Assume μ1 and μ2 are the two means and the standard deviation is σ for two normal distribution.
The probability of x in the mixture of these two normal distributions is $$ p(x)=0.5N(x;μ1,σ)+0.5N(x;μ2,σ) $$ How can I prove these two things?

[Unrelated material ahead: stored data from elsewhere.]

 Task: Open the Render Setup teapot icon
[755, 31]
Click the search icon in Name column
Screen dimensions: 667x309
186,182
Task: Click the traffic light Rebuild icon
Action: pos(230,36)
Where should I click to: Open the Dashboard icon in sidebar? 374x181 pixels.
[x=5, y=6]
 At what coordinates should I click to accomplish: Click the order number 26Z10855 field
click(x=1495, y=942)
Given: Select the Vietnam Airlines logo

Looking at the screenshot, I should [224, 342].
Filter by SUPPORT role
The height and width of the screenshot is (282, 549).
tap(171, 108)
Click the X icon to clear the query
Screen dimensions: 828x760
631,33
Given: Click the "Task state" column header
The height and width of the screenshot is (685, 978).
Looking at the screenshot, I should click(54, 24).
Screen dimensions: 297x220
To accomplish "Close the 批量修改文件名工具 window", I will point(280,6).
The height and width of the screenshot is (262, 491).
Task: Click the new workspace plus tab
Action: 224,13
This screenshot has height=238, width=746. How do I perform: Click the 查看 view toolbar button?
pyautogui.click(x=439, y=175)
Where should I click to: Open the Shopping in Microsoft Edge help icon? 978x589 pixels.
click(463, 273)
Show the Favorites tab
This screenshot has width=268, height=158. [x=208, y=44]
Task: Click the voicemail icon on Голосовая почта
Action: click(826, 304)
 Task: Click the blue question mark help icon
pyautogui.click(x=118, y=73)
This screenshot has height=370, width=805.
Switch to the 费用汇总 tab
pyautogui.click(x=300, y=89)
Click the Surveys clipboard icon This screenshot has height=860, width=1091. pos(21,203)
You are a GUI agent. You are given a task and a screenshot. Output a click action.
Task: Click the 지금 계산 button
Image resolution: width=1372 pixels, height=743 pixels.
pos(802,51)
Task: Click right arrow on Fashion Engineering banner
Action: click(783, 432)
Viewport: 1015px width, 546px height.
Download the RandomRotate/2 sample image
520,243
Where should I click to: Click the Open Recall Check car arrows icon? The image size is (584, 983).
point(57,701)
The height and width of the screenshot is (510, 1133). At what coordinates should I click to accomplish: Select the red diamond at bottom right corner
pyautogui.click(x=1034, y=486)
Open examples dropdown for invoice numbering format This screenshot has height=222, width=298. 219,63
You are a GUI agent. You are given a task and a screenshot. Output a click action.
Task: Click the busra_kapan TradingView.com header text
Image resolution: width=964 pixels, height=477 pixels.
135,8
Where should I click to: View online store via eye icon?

- The first derivative can be shown to be 0 at $\frac{μ1+μ2}{2}$
- The second derivative is strictly less than zero for |μ1−μ2|<2σ
Really appreciate any thoughts.
Assuming that your function $N(x;\mu, \sigma)$ is the cumulative distribution function for the normal distribution with mean $\mu$ and variance $\sigma^2$, i.e. $$N(x;\mu, \sigma) = \frac{1}{\sqrt{2\pi}\ \sigma} \int_{-\infty}^{x}e^{-\frac{(z-\mu)^2}{2\sigma^2}}dz$$
Then it's derivative is simply given by the probability density function for the same distribution, i.e.
$$f(x;\mu,\sigma)=\frac{d}{dx} N(x;\mu, \sigma) = \frac{1}{\sqrt{2\pi}\ \sigma} e^{-\frac{(x-\mu)^2}{2\sigma^2}}$$
Now, since derivation is linear, the derivative of interest is:
$$\frac{d}{dx}p(x;\mu_{1}, \mu_{2}, \sigma) = \frac{1}{2}f(x;\mu,\sigma) + \frac{1}{2}f(x;\mu_{2},\sigma)$$
Which, when evaluated at $x=\frac{\mu_{1}+\mu_{2}}{2}$ will be 0.